14. The method of claim 13, further comprising obtaining the insurance underwriting submission data from the plurality of data sources or from a user in communication with the system.

15. The method of claim 14, wherein the insurance underwriting submission data comprises at least one of unstructured text, comma-separated value (CSV) data, or portable document format (PDF) data.

16. The method of claim 13, further comprising identifying by the extraction engine missing data or gaps in required data from the insurance underwriting submission data.

17. The method of claim 16, further comprising scoring by the extraction engine accuracy of the insurance underwriting submission data.

18. The method of claim 13, further comprising identifying by the confidence scoring module file types and document types from the insurance underwriting submission data and assigning each field of the insurance underwriting submission data a pred-determined confidence score.

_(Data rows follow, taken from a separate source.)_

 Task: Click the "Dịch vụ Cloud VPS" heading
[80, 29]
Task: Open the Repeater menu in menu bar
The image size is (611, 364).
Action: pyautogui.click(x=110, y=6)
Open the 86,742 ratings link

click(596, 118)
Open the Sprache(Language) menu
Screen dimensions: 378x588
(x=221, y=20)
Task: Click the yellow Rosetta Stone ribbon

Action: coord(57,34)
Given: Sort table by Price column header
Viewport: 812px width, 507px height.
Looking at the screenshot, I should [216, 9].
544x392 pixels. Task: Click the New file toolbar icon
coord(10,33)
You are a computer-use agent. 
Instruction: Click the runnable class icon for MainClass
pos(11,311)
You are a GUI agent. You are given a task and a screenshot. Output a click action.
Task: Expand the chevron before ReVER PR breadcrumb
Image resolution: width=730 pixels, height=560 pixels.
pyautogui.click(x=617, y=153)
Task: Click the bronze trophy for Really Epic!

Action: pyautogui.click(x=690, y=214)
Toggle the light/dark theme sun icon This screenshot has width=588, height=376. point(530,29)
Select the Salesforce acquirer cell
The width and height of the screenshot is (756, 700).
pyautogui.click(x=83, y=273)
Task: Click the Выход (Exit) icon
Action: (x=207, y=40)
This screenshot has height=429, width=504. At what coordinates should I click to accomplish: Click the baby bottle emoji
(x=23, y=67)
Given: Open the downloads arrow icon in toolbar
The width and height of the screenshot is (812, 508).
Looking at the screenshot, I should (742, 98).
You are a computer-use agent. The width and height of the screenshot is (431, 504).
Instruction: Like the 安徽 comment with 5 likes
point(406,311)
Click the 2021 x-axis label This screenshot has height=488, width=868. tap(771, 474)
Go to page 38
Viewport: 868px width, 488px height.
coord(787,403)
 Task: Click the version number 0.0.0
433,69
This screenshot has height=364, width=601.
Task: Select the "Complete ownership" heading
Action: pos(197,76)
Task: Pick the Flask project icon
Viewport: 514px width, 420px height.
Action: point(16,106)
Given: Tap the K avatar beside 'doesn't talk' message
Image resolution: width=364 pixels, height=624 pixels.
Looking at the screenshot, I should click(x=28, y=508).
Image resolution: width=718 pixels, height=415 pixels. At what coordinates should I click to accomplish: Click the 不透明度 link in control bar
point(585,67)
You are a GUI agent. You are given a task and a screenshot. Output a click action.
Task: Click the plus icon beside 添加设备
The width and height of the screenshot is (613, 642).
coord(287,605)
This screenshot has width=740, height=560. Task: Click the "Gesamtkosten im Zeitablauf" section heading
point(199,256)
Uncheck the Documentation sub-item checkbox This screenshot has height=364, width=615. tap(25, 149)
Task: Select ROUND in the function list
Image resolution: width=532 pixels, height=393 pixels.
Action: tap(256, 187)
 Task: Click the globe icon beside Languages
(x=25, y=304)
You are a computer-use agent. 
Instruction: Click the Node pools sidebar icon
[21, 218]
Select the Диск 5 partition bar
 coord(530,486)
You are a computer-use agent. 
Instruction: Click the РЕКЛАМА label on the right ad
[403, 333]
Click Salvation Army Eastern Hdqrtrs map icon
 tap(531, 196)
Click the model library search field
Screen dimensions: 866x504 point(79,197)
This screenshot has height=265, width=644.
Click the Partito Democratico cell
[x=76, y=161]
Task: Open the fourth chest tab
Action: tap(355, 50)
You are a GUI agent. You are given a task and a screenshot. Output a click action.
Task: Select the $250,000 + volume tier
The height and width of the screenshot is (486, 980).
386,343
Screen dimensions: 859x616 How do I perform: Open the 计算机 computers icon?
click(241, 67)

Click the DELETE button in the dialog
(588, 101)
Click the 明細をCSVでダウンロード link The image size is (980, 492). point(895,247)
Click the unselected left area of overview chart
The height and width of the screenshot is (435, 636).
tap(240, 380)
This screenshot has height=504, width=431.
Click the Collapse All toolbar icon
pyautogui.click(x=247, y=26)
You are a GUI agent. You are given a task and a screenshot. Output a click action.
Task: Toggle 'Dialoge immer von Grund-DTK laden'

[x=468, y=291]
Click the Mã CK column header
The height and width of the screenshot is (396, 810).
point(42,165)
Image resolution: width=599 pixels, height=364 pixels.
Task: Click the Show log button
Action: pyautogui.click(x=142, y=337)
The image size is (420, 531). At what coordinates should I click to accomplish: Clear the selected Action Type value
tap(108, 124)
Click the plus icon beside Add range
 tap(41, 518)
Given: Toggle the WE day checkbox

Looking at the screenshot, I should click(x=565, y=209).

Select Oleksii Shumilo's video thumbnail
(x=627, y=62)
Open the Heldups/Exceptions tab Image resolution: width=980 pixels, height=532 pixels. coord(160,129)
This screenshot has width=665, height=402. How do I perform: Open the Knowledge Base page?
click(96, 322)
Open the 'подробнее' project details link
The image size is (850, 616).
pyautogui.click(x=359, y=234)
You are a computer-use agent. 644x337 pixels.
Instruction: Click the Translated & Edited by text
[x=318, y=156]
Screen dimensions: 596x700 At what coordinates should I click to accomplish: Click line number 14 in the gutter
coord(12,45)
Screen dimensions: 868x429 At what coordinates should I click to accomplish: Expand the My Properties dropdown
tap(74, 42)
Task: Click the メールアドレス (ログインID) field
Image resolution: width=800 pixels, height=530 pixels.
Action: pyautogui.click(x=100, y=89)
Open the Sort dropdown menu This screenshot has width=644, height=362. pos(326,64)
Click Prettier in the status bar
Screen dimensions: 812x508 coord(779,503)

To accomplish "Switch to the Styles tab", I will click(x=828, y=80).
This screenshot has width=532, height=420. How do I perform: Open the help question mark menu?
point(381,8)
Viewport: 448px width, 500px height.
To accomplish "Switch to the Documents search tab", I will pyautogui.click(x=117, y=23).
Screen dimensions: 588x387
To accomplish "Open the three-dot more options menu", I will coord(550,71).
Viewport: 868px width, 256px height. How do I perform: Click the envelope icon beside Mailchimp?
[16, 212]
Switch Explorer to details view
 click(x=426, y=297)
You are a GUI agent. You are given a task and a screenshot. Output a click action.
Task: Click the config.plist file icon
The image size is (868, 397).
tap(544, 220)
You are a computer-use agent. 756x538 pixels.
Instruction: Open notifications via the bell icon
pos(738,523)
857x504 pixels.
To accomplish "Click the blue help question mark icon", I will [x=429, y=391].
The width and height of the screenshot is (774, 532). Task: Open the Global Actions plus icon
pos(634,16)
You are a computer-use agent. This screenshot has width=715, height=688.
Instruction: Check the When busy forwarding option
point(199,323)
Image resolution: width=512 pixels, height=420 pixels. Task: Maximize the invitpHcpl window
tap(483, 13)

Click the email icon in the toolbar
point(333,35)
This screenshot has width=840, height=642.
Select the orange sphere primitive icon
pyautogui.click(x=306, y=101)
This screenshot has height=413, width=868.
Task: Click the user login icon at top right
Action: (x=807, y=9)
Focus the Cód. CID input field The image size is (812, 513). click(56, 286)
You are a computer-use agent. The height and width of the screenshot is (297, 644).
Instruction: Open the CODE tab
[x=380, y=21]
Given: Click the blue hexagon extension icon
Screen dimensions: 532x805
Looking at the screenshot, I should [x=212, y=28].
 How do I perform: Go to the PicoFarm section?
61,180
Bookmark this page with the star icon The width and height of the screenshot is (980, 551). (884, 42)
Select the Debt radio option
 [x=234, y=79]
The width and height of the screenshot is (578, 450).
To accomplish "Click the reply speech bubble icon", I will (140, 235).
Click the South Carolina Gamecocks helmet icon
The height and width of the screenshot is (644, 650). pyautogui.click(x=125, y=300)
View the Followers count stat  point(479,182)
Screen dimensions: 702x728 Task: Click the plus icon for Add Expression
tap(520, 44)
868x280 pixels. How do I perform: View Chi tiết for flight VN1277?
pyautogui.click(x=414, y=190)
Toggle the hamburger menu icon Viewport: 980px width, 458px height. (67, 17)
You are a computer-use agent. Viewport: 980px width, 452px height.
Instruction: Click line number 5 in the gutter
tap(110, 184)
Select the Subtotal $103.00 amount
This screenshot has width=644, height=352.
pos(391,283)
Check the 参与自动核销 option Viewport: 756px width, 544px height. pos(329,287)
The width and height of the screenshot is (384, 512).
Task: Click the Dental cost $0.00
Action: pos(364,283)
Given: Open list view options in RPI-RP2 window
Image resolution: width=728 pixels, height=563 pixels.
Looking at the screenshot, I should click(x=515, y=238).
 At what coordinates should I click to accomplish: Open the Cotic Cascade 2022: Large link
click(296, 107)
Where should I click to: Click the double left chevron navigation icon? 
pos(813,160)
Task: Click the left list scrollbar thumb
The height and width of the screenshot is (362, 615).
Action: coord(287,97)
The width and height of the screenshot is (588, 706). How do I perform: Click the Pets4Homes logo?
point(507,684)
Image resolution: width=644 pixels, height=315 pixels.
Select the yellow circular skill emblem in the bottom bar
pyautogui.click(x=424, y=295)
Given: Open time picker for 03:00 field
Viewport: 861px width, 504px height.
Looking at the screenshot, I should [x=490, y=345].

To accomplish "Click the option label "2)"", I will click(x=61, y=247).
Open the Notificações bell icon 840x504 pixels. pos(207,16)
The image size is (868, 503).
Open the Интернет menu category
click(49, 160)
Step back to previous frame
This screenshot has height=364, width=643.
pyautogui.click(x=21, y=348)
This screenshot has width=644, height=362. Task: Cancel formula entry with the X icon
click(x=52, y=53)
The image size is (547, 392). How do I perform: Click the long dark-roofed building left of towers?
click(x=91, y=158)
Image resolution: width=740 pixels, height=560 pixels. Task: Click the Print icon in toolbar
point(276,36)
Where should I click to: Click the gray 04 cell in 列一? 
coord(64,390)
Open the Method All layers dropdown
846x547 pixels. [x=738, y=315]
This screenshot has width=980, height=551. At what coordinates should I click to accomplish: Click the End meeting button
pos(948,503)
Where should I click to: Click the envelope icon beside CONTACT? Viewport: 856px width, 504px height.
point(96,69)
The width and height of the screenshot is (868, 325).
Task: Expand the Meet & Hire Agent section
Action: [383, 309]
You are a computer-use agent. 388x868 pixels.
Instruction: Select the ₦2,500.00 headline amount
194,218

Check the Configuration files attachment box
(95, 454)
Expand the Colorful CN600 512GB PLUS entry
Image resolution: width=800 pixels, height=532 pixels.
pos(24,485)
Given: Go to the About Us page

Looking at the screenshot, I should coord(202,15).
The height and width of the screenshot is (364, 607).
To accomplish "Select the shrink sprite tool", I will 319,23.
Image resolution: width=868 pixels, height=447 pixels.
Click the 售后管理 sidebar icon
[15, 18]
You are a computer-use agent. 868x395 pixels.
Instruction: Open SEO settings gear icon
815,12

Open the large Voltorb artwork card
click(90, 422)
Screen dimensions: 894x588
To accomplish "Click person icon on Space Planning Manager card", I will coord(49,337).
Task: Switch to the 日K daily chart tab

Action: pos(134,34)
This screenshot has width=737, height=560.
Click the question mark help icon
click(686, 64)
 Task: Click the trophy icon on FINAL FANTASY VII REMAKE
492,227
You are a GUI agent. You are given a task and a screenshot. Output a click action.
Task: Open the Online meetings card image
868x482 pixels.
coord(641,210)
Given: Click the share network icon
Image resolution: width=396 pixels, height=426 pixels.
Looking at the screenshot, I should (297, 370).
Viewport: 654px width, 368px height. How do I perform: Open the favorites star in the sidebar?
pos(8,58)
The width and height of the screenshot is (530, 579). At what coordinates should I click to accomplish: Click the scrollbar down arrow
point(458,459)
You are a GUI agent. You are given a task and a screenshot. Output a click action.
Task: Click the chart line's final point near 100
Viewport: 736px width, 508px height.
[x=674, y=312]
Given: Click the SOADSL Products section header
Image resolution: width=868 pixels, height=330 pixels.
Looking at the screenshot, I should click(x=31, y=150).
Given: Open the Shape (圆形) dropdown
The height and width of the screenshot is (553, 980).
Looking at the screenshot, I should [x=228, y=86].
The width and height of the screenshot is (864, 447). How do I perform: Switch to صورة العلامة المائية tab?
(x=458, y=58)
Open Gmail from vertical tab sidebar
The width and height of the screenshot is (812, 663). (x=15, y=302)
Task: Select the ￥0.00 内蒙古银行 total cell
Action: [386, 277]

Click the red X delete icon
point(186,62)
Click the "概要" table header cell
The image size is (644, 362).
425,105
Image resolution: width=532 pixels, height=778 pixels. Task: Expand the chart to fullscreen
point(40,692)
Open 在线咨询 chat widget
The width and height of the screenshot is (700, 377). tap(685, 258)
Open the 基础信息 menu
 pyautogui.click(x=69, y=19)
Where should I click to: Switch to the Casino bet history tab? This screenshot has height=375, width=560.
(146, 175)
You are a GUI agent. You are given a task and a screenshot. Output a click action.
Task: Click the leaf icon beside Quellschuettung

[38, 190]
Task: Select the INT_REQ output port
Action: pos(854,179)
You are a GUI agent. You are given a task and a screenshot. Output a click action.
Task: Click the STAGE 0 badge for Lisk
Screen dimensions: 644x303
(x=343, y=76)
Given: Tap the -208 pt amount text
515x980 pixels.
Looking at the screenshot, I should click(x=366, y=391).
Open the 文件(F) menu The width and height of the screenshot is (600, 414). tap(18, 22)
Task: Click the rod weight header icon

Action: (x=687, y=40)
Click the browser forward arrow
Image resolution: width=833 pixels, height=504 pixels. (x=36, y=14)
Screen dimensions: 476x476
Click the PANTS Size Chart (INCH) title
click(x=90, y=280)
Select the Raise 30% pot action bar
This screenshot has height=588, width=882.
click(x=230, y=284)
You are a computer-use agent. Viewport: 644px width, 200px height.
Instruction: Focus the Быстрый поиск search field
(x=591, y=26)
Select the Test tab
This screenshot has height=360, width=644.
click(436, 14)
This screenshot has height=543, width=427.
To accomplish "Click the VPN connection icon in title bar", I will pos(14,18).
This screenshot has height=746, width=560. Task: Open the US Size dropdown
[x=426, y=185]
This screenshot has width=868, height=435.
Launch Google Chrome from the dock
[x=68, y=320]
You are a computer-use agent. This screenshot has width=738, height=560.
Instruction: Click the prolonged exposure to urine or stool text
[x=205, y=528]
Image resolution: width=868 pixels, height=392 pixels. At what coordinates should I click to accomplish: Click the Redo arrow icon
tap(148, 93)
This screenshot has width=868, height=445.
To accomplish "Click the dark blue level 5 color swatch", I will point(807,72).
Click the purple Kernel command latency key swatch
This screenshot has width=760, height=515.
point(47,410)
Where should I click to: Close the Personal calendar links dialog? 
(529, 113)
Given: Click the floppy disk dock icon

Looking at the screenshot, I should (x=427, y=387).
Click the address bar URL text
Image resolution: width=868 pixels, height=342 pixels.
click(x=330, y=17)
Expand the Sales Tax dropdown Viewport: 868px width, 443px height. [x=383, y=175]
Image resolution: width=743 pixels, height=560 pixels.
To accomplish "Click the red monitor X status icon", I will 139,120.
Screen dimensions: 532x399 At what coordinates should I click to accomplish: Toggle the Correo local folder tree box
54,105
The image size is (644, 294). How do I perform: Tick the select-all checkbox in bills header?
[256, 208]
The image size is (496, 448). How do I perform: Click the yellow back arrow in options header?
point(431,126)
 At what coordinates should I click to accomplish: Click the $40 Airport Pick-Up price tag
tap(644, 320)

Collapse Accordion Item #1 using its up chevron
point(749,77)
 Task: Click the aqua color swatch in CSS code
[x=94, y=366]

19. The method of claim 13, further comprising accessing by the completeness scoring engine a scoring factors database.

20. The method of claim 13, wherein the submission object further comprises a plurality of fields including a submission document source field identifying a source of a document, a group field indicating a component to which a field belongs, a field name, a Boolean field indicating whether a question is required for the insurance underwriting submission data, and a comments field.

21. The method of claim 13, further comprising comparing by the extraction engine the submission object to a plurality of data stores to determine accuracy and completeness of the submission object.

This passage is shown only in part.